Tuesday, November 10, 2009

Great Comments at Forum on Education

I've been gone on vacation for a while, sorry for the break.

I love economists. There is no Hollywood actor, pop-star, comedian, or celebrity who so regularly blasphemes the mythologies of our times than economists.

This short forum which includes several economists and a few other "prestigious" people at the Chronicle on higher education should be read. Economist Bryan Caplan, makes a clinical, but very non-PC comment. Two excerpts:

"For whom is college attendance socially beneficial?" My answer: no more than 5 percent of high-school graduates, because college is mostly what economists call a "signaling game." Most college courses teach few useful job skills; their main function is to signal to employers that students are smart, hard-working, and conformist.

And another...

College attendance, in my view, is usually a drain on our economy and society. Encouraging talented people to spend many years in wasteful status contests deprives the economy of millions of man-years of output. If this were really an "investment," of course, it might be worth it. But I see little connection between the skills that students acquire in college and the skills they'll need later in life.

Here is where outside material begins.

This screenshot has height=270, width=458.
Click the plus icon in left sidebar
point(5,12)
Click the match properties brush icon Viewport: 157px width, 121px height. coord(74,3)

The whole article is filled with anti-college thoughts. The non-economists basically parrot myths and pablum. I generally agree that most of college is a status game where learning is secondary to "winning".

HT: Econlog

3 comments:

Anonymous said...

I somewhat agree. Higher education is basically a certificate for your employer to show that you have the discipline to stick with something for 4+years, and that you have given a couple years of thought into which field of work you want to spend your life doing. In reality a lot of these jobs could have trained you in 2 weeks and you would have been better prepared for the job and not have spent $30K+ on education. There are some jobs that do not apply of course.

It does help businesses weed out poor applicants. They couldn't handle the turnover of minimum wage employers.

Rational Education said...

Briefly reading the various economist views from the forum, I found not a single economist (including Caplan) speak from the premise of the individual,acting man (or as the case here: student). All of them viewed students as collectivist fodder that society will decide how it will best use and will give the best social benefits.
With rare exceptions economists start their examinations and analysis on any given issue not from the individual man as an end in himself, but from the tribal collective. Then they fight over which gang will force its particular views on this sacrificial fodder.
From holding such a metaphysics of their concept of man, it follows that they hold a screwed up epistemology, ethics, politics and aesthetics. If economists want to perceive reality, they first need to question and correct their metaphysics!
Jasmine

Brian Shelley said...

Jasmine,

Excellent comments. I totally agree with you, but I still love the fact that they are willing to question an accepted myth of modern American society.

Yes, it took me a while after my undergrad and grad school years in economics to deprogram myself from utilitarianism. The trouble with economics, though, is that making policy specific commentary pays and gives status. Pure science doesn't. Thus, interventionism thrives and free markets suffer.